::: Data rows :::

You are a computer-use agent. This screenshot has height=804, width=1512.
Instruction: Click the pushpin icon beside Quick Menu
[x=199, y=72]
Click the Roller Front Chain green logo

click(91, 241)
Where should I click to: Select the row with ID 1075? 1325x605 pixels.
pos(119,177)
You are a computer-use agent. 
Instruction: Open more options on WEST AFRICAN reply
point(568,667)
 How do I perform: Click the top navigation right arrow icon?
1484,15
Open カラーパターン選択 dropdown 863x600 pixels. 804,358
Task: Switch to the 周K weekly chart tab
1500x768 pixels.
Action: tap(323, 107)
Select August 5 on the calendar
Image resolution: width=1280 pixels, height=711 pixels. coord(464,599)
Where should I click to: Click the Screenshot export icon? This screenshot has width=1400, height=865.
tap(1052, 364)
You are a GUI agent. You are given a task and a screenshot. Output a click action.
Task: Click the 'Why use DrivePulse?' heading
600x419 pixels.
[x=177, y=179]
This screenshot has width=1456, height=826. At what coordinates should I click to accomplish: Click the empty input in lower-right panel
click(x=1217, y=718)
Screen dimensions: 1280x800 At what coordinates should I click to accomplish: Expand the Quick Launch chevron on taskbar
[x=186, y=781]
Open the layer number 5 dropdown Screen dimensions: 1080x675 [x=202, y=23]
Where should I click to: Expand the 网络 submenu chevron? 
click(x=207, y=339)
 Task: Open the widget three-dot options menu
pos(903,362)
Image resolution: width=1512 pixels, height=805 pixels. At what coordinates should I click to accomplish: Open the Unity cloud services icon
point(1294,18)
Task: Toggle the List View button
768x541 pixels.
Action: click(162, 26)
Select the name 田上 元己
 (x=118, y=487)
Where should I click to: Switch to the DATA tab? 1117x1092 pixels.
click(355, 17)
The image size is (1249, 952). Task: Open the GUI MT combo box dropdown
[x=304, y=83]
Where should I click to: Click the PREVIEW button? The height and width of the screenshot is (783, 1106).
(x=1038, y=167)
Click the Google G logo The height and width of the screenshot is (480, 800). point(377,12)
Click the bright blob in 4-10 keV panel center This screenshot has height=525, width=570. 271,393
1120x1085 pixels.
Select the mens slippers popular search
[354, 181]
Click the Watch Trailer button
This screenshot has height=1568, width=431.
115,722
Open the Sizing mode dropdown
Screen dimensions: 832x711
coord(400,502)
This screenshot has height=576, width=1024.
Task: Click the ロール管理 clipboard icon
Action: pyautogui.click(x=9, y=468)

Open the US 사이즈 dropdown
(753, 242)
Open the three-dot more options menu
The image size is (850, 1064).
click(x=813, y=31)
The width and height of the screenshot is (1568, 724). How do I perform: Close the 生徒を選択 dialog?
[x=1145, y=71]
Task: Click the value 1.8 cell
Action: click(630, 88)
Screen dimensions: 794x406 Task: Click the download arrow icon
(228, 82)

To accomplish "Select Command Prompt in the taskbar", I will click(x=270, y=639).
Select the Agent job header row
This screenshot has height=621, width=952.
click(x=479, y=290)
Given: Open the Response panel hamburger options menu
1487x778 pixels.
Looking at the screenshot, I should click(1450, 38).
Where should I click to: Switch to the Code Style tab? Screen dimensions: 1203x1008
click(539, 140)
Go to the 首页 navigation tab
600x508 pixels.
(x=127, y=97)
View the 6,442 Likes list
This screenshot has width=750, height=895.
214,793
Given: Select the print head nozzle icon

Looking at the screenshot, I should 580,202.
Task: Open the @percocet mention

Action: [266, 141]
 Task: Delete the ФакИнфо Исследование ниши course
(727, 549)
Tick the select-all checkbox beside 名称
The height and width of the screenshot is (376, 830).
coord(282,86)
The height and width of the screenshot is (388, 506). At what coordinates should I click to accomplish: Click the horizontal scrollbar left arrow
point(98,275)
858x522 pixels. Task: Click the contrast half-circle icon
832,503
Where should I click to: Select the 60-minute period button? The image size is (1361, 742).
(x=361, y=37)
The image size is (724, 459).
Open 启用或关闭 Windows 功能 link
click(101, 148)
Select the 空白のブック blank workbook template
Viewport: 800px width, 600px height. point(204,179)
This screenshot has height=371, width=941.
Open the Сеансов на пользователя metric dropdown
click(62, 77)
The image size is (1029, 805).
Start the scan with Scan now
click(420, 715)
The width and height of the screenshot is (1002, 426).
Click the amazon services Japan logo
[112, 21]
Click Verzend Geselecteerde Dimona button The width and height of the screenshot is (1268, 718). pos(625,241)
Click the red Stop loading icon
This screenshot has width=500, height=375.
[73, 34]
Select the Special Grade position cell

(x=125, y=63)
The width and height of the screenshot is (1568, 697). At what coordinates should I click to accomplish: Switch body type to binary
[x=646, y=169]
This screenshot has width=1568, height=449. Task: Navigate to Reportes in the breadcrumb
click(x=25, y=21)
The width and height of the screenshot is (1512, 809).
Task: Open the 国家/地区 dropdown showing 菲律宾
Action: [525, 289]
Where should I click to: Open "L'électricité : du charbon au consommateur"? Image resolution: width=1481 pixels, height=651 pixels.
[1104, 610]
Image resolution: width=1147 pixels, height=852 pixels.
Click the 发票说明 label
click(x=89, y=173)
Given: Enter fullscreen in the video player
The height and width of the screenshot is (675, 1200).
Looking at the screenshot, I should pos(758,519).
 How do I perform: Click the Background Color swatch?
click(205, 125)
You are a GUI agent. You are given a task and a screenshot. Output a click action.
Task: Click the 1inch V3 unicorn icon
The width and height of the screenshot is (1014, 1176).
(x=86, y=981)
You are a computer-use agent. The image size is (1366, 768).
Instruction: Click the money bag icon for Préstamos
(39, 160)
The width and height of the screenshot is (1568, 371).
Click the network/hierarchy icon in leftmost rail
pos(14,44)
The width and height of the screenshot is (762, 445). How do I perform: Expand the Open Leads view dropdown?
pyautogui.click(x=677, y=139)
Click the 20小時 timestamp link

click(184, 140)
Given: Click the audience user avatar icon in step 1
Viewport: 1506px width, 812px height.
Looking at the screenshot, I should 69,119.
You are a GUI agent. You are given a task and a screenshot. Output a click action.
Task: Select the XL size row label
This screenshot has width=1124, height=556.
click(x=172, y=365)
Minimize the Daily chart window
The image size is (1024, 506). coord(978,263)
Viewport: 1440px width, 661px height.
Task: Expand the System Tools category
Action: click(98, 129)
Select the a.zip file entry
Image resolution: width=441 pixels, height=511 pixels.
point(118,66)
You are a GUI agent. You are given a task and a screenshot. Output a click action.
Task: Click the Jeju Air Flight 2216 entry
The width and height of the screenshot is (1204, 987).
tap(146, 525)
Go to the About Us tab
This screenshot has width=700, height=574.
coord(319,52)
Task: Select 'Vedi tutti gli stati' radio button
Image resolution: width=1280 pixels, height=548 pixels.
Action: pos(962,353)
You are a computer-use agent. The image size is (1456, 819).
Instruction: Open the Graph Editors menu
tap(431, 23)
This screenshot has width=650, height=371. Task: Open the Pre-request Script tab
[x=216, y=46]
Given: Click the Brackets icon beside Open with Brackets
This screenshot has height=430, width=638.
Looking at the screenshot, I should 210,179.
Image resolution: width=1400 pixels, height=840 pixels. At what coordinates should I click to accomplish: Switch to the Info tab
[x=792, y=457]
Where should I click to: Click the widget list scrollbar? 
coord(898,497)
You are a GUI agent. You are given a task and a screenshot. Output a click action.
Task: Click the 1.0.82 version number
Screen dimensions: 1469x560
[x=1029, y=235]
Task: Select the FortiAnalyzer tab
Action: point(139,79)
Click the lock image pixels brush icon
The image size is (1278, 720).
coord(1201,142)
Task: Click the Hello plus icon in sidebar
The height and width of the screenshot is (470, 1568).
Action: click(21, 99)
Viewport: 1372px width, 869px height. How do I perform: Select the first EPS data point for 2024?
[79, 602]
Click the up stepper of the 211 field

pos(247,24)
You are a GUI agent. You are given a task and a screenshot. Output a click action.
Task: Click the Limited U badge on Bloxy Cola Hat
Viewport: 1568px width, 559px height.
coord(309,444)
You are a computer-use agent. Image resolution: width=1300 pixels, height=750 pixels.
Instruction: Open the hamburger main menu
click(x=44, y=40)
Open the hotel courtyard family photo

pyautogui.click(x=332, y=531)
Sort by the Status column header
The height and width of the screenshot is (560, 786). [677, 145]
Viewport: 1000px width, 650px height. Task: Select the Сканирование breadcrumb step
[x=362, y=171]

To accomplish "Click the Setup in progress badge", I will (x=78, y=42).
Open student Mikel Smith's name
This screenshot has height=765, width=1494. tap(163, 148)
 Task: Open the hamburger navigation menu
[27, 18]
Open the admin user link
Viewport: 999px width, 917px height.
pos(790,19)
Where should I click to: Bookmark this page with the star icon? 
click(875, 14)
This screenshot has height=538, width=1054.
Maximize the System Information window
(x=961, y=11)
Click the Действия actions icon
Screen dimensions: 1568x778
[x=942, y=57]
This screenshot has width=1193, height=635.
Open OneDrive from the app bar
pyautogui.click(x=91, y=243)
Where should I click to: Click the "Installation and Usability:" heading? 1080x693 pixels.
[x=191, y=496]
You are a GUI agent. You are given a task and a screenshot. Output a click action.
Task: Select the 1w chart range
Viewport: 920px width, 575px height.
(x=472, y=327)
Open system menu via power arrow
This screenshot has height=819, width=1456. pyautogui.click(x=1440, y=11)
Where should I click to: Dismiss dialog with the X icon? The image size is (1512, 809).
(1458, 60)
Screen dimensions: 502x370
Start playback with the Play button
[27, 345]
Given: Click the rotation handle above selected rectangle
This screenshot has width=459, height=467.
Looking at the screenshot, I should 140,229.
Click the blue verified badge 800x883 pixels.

:::

• _Written exercise_
Express the data as a JSON list of strings, one string per line and with blank lines omitted, starting at the line containing "Click Verzend Geselecteerde" and ending after the line containing "[x=646, y=169]".

• _In response_
[
  "Click Verzend Geselecteerde Dimona button The width and height of the screenshot is (1268, 718). pos(625,241)",
  "Click the red Stop loading icon",
  "This screenshot has width=500, height=375.",
  "[73, 34]",
  "Select the Special Grade position cell",
  "(x=125, y=63)",
  "The width and height of the screenshot is (1568, 697). At what coordinates should I click to accomplish: Switch body type to binary",
  "[x=646, y=169]"
]